Second UN Conference on Trade & Development

A commemorative postage stamp on 2nd United Nations Conference on Trade and Development, New Delhi :

459 UN Conference on Trade & DevelopmentIssued by India

Issued on Feb 1, 1968

Issued for : India is proud to play host to this great international meeting and the P&T Department is happy to celebrate the occasion by issuing a special postage stamp to mark the inauguration of the Conference.
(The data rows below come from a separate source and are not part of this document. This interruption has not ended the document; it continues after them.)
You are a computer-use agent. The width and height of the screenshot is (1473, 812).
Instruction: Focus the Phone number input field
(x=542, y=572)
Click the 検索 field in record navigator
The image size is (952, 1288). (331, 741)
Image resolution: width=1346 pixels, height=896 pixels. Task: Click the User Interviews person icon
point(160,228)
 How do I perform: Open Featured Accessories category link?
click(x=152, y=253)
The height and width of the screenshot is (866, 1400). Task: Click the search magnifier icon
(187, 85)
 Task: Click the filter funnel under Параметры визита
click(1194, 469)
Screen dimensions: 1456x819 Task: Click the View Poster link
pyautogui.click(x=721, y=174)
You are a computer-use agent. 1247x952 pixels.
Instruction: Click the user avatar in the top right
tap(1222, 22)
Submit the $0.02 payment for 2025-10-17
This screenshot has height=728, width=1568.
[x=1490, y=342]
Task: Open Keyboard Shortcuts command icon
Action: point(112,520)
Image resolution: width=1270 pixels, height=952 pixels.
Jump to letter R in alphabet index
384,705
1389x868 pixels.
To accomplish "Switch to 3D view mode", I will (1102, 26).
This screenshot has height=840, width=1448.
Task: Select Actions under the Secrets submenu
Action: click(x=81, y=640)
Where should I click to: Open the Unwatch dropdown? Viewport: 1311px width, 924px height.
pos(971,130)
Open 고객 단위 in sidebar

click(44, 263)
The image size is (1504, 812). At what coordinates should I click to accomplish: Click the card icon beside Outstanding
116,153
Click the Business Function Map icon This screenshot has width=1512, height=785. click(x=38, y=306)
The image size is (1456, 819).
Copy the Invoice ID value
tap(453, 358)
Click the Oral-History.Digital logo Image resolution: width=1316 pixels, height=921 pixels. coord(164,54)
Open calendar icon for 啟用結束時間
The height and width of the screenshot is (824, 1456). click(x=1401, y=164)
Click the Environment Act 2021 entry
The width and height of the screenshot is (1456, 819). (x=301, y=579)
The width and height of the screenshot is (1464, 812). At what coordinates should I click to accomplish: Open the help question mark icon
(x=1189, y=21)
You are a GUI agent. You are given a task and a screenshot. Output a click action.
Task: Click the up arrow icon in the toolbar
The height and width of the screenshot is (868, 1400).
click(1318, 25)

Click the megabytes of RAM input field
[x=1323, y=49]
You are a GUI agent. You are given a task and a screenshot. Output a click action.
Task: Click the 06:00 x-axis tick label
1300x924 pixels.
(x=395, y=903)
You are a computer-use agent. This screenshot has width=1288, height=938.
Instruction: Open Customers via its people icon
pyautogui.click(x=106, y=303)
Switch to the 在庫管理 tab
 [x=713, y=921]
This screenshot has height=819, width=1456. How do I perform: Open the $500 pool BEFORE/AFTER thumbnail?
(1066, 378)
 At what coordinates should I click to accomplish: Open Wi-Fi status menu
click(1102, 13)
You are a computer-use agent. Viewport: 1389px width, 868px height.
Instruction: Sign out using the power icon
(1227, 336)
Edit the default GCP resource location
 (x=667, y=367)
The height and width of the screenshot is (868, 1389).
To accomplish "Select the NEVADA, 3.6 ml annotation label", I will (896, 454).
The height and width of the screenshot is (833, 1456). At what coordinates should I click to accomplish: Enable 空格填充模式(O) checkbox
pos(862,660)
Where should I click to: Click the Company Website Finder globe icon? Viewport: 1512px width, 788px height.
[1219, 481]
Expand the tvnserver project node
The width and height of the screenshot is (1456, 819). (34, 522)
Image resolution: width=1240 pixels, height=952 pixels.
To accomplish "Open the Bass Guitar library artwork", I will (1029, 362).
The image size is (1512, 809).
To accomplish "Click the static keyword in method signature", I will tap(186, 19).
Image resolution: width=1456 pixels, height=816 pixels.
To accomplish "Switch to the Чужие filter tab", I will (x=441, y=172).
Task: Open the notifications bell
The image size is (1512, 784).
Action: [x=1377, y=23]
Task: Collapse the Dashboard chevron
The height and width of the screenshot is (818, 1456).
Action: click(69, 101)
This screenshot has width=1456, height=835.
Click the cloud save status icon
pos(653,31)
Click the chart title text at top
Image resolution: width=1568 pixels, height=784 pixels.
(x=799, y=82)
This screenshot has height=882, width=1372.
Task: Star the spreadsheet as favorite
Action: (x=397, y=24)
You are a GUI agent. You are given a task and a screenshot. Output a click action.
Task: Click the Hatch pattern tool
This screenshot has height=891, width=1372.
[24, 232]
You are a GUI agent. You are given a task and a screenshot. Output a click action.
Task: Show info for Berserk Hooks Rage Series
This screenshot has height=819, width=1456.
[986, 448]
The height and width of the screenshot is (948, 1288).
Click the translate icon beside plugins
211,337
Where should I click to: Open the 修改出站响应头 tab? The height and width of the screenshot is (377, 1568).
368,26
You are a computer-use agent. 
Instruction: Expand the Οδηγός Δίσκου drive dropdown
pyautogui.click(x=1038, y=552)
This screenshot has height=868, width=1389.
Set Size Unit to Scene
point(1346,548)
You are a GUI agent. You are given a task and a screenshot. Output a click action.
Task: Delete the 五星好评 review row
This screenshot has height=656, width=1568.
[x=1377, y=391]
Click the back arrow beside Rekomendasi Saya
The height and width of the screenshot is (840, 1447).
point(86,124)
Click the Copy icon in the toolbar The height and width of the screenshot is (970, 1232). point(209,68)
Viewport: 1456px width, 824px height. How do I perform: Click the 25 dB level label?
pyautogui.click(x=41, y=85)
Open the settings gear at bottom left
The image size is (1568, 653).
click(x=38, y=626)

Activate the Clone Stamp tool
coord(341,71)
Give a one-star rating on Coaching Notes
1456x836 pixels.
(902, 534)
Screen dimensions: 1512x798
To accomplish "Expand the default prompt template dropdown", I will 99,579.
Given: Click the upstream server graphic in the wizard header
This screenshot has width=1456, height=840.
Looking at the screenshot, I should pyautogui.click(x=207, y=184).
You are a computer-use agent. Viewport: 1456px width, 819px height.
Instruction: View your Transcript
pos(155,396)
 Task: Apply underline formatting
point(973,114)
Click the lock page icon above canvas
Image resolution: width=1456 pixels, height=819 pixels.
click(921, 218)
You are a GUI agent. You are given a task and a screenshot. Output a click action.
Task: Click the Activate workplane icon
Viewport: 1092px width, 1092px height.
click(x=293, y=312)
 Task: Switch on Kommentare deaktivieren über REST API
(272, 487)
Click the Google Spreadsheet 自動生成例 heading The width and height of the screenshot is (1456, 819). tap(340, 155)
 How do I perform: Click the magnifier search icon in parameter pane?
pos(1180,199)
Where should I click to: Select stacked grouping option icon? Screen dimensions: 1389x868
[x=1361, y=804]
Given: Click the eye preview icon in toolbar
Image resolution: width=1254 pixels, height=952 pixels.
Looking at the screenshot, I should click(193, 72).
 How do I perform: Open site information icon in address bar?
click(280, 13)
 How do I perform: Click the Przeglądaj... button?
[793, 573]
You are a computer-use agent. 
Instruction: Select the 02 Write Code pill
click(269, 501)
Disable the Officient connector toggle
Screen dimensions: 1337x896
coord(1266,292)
Type : StampMint Condition

Watermark : Printed on unwatermarked paper

Colour : Turquoise Blue

Denomination : 15 Paise

Overall Size : 4.06 X 2.28 cms.

Printing Size : 3.80 X 2.00 cms.

Perforation : 14 x 14½

Number Printed : 30,00,000

Number per issue Sheet : 50

Printing Process : Photogravure

Designed and Printed at : India Security Press

About : 

  • The Second United Nations Conference on Trade and Development (UNCTAD) was held in New Delhi from the 1st February to the 25th March, 1968. It marked another world-wide effort towards the formulation of a global strategy for development and international co-operation. About 1400 delegates representing 132 countries, who were members of UNCTAD participated in the Conference. In addition, U.N. specialised agencies and other U.N. bodies are expected to send observers to attend it.
  • At the outset, the Conference took stock of the world economic situation and reviewed the progress made on the recommendations of the first conference held in 1964. Steps to achieve a greater measure of agreement on international trade policies will be considered as also problems of East-West trade and trade between countries having different economic and social systems. The impact of regional economic groupings of the more developed countries will be among the other subjects to be discussed. 
  • The problems of developing countries received the attention they deserve. The question of tariff preferences for goods manufactured in developing countries had been specially raised by the developing countries. Some of the industrially advanced countries had already taken note of this and were expected to make appropriate offers. The flow of international public and private capital into countries which need it figured as another important item on the agenda. Regional arrangements between developing countries and the problems of the least developed countries was among other items for discussion. In Short, the trade problems of developing countries were expected to be specially dealt with at the New Delhi Conference.
  • The importance of the Conference for India is obvious, considering that ours is still in the crucial stages of a developing economy. The ties of international co-operation in trade and commerce was further strengthened as a result of the Conference. It was hoped that its deliberations led to increasing world-wide prosperity of which the developing countries received a progressively larger share.